I should also like to ask the hon. and learned Gentleman whether he can confirm that this is, in fact, a purely Consoli- dation Measure, because, when I look at Clause 2, which concerns the constitution, administration, etc., of the Commission, I wonder how it is that something which was apparently put into force about a year ago, in the way of changes to the constitution of the Commission, does not appear in the Bill in the way that it was put forward at that time. Perhaps the right hon. and learned Gentleman can also throw a little light on that point.

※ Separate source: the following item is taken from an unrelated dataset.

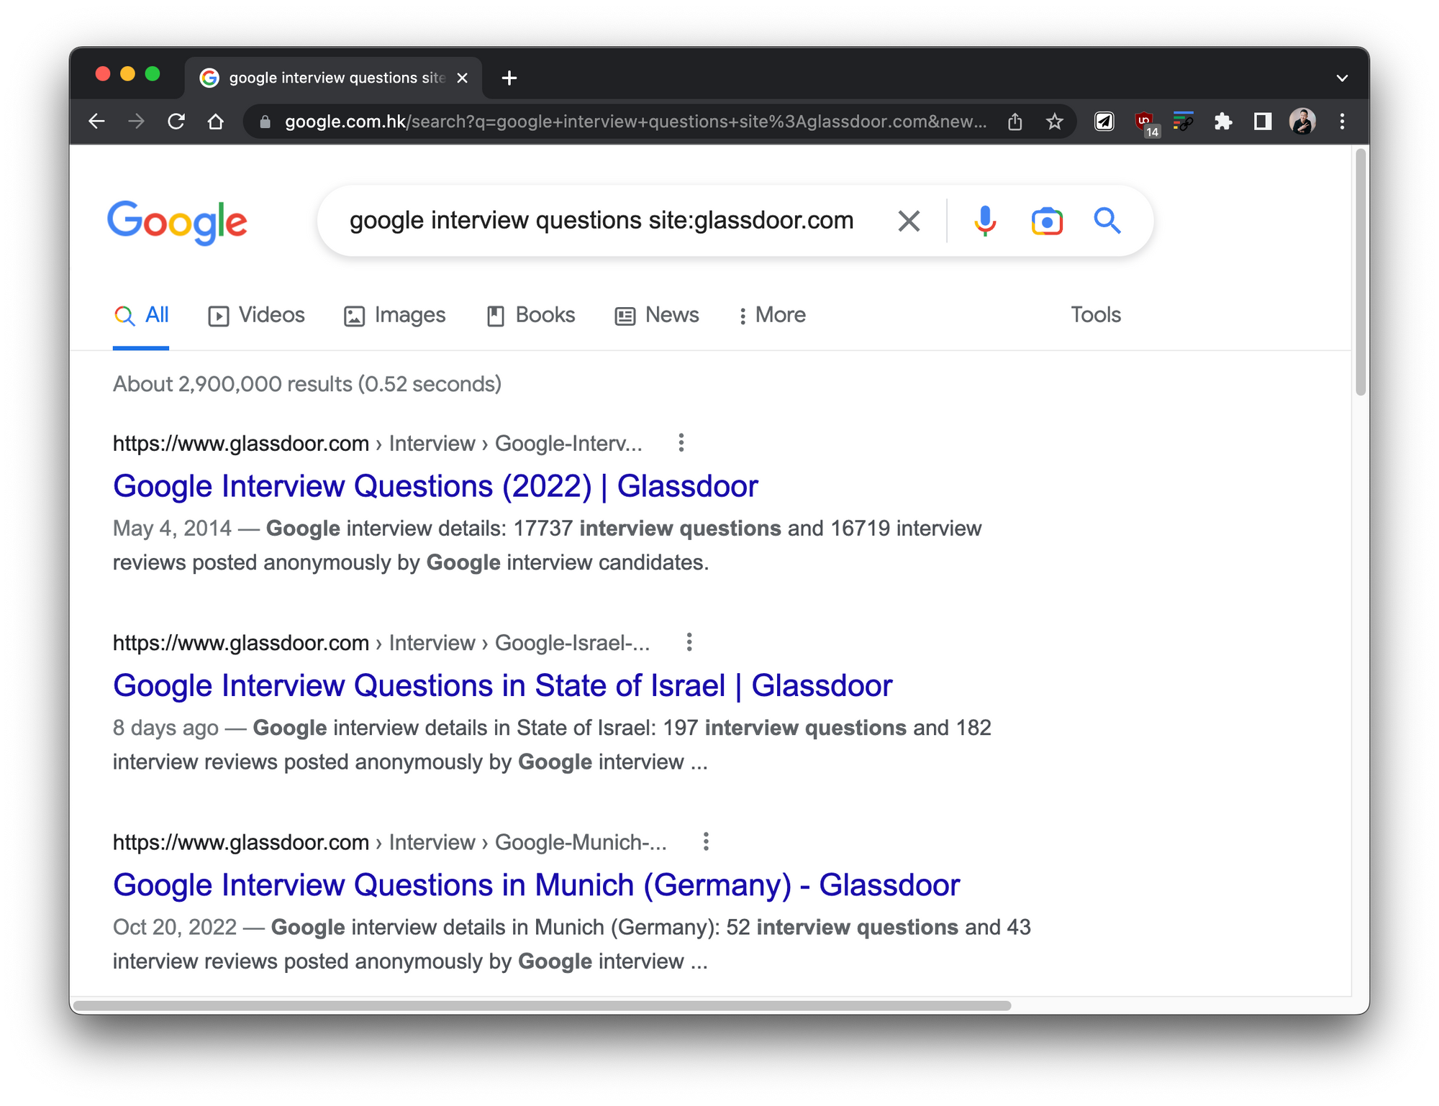Image resolution: width=1439 pixels, height=1106 pixels.
Task: Reload the current page
Action: [176, 122]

Regarding the winding up of the Ministry of Land and Natural Resources, which move, as the hon. and learned Gentleman rightly said, has received more or less unanimous support, the opportunity should perhaps be taken to study very seriously the possibility of substituting a Ministry of Rural Affairs, which would enable all these matters to be covered.

Mr. Speaker

Order. This does not arise on whether we shall consolidate these Measures or not.

Earl of Dalkeith

I am sorry, Mr. Speaker. That brings me to my conclusion.

10.27 a.m.

Mr. Graham Page (Crosby)

The hon. and learned Gentleman the Solicitor-General raised three very important points in connection with this Consolidation Bill. I refer, first, to the Long Title of the Bill, in that it is a Bill to … consolidate the Forestry Acts 1919 to 1963 with corrections and improvements. … As I understand the procedure, we are obliged to accept the corrections and improvements to the existing law as proposed in the Lord Chancellor's Memorandum to the Joint Committee, and as accepted by the Joint Committee.

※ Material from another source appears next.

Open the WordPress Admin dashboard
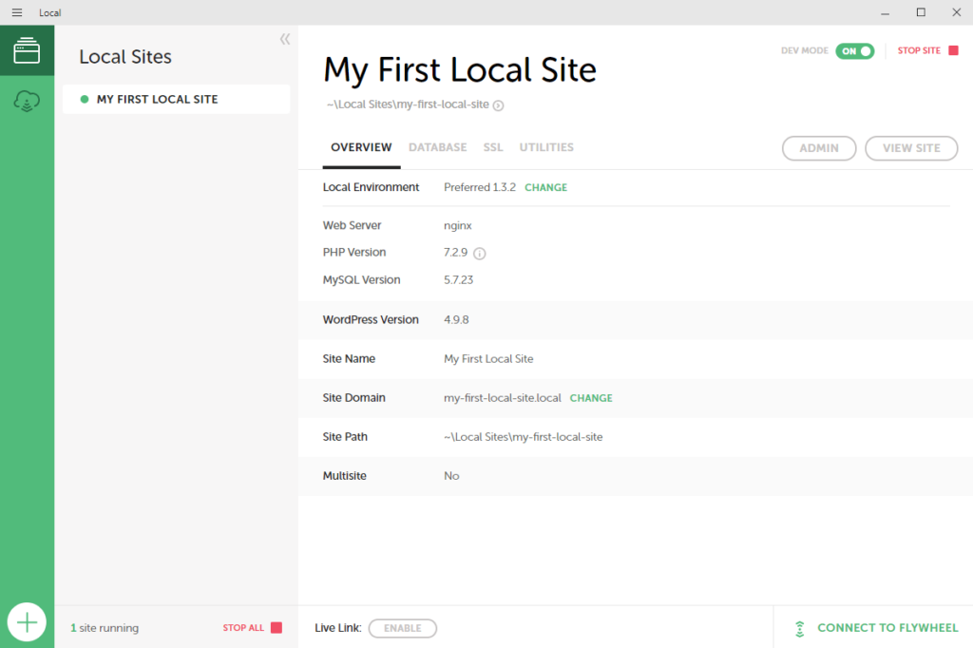The image size is (973, 648). 819,148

It was most important that my hon. and learned Friend the Member for Buckinghamshire, South (Mr. Ronald Bell) raised a question at the end of die first Report—it appeared at the end of the first Report of the Joint Committee—about the wording of the Committee's Report to the House.

We are precluded from debating a Bill of this sort on its merits. We are precluded from debating the question or the merits of the provisions in the Bill. We are precluded from discussing the Amendments which the Committee is allowed to make according to the procedure under the Act empowering them to do so. Therefore, it is right that the attention of the House should be drawn very definitely, in a Report from the Joint Committee, to the instances where they have authorised and approved Amendments to the existing law; and, indeed, there are one or two important corrections and improvements which they made to the law. I should like to mention them, but I should soon be out of order in doing so.

The procedural point which was raised by my hon. and learned Friend the Member for Buckinghamshire, South before the Committee, and eventually accepted by the Committee, gives the House the opportunity of appreciating that Amendments have been made to the existing law by the Committee, and that they ought to be studied by hon. Members even if they cannot be debated in the House. It was a most valuable point to make and the House must be grateful to my hon. and learned Friend the Member for Buckinghamshire, South for raising it.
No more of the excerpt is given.